Yes. A systematic study of stochastic (differential) algebra could be found in 

> Grenander, Ulf. [Probabilities on algebraic structures][1]. Courier Corporation, 2008.

Grenander studied the operation of integration on what are called "stochastic semi-groups". More specifically the Lie group representing the probability measures equipped with covariate derivatives(Lie derivative in most cases).

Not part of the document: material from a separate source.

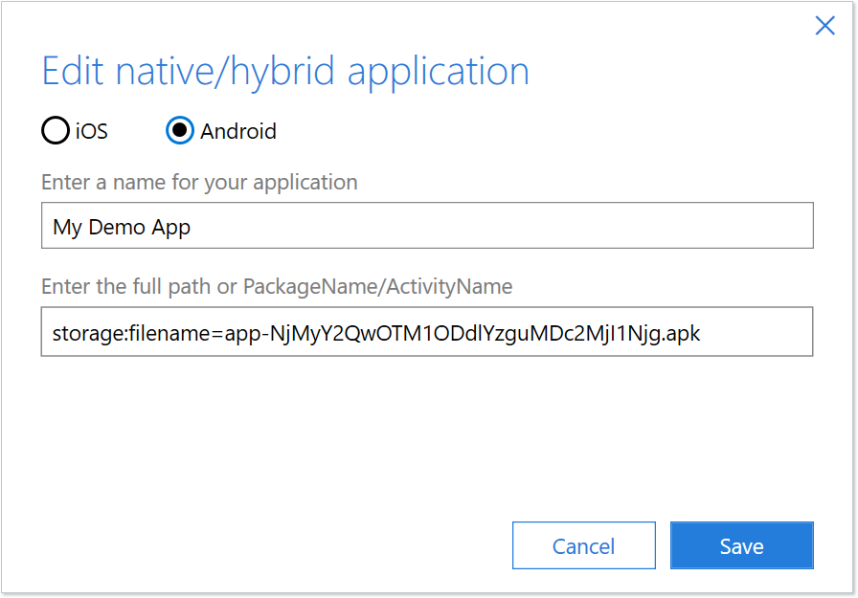This screenshot has height=598, width=858.
Task: Place cursor in the PackageName/ActivityName box
Action: click(426, 332)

If you want a geometric glimpse, you can have a look at [some reference geometric interpretation of general stochastic processes][2].

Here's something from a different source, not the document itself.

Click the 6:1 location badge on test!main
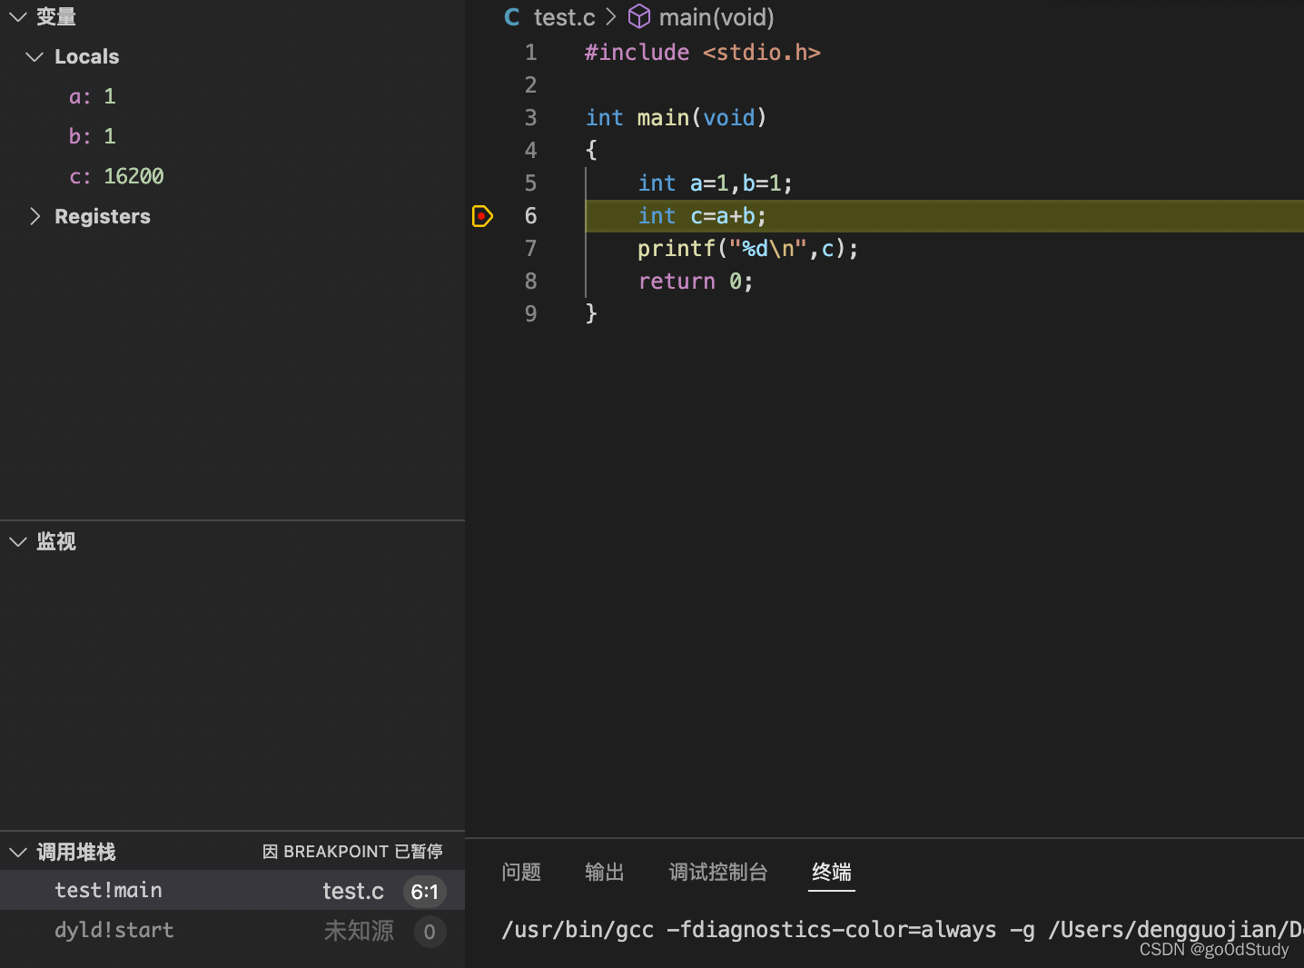 [x=425, y=891]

However, when you mentioned differential algebra, you are actually referring to a different object which is started by Kolchin et.al. [Differential Galois theory][3] is the correct name of the branch that studies the algebraic structure equipped with a derivation homomorphism.

The point here is that differential algebra does not provide too deep insight into the derivation homomorphism itself but focus on the D-module of derivation homomorphisms; however, the study of stochastic integration operators can be well addressed when we replaced the underlying measurable space and equipped with suitable Lie structure as shown by Grenander.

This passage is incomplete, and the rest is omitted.